News-sheet — September 2010
I. Latest news
Gregorian Calendaring
Following on from last months work on alternative calendaring it is interesting to note that it is 260 years since the Calendar (New Style) Act 1750 which was put before parliament by Philip Dormer Stanhope, 4th earl of Chesterfield.
. . . I had brought a bill into the House of Lords, for correcting and reforming our present calendar, which is the Julian, and for adopting the Gregorian. . . .
— Philip Dormer Stanhope, 4th earl of Chesterfield to Philip Stanhope (Monday, 29 March 1751)
(EE letter id: stanphOU0010223a1c)
The act required the omission of the eleven days following the 2nd September 1752:
. . . and that the natural day next immediately following the said second day of September shall be called, reckoned, and accounted to be the fourteenth day of September, omitting for that time only the eleven intermediate nominal days of the common calendar; . . .

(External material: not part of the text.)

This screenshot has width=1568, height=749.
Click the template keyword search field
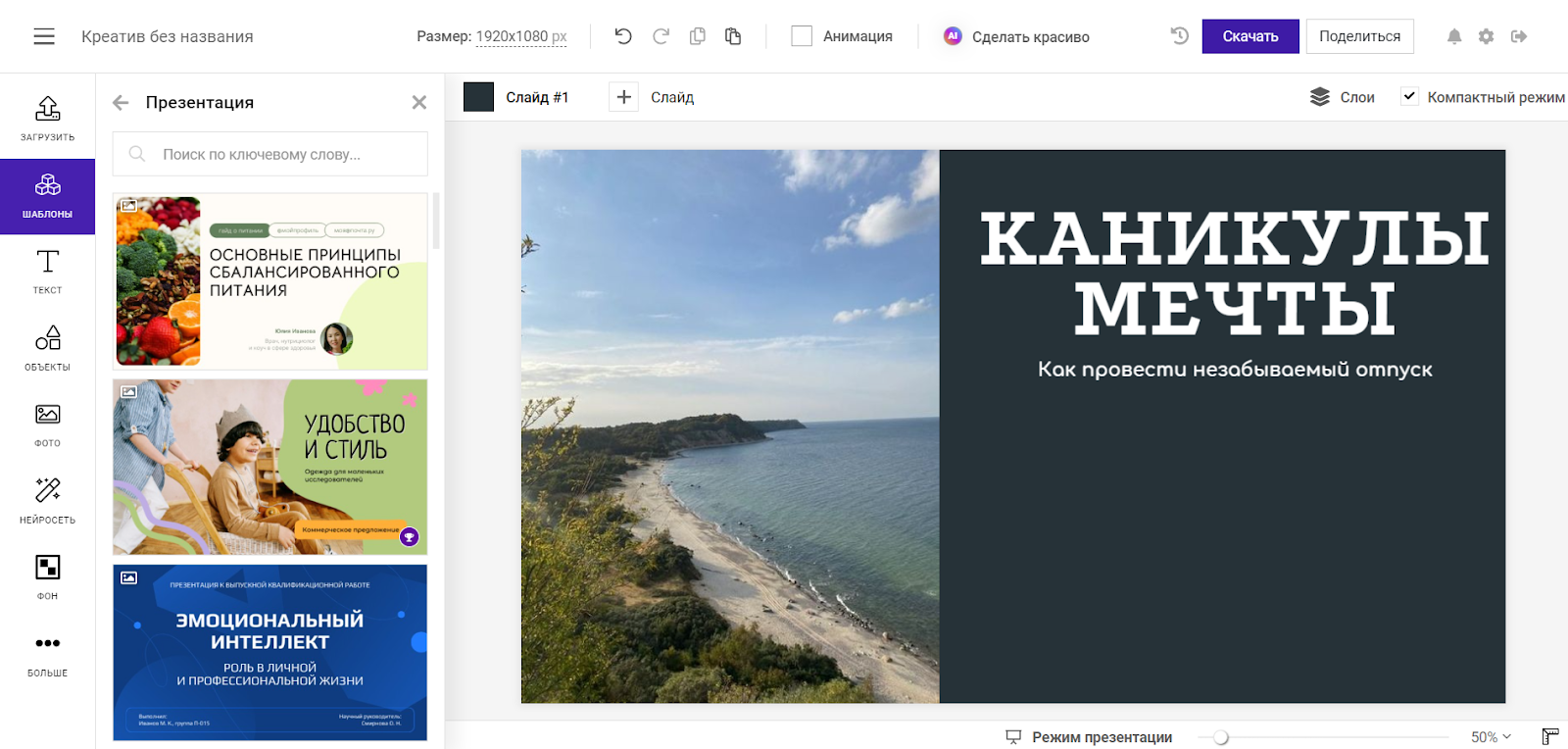point(284,154)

— Calendar (New Style) Act 1750
The UK Statute Law Database
Map of harbours in Cuba and Jamaica
We have added sheet 12 from A Map of the British Empire in America with the French and Spanish Settlements adjacent thereto, courtesy of David Rumsey/Cartography Associates. This particular sheet has five inset maps including "The Havana", the "Bay of St. Iago in Cuba", "Kingston harbour in Jamaica", "A plan of the harbour of Port Antonio in Jamaica" and "Fort Royal in Martinica"
III. New Documents
The Correspondence of Robert Boyle, volume 5: 1678–1683
EE is pleased to announce inclusion of the fifth volume of The Correspondence of Robert Boyle, ed. Michael Hunter et al. (London: Pickering & Chatto, 2001). The fifth of a six volume edition, this volume adds 373 new letters and documents and 89 new biographical notes to the collection. Here are a few sample lives:
IV. New biographies
The fifth volume of The Correspondence of Robert Boyle provides many new and interesting people. Here are a few sample lives:
- Dr Charles Drelincourt (1633–1697), French physician, obstetrician, university professor;
- Henry Jones, bishop of Meath (1605–1682), Irish churchman;
- Dr William Simpson (d. 1680), English physician, alchemist.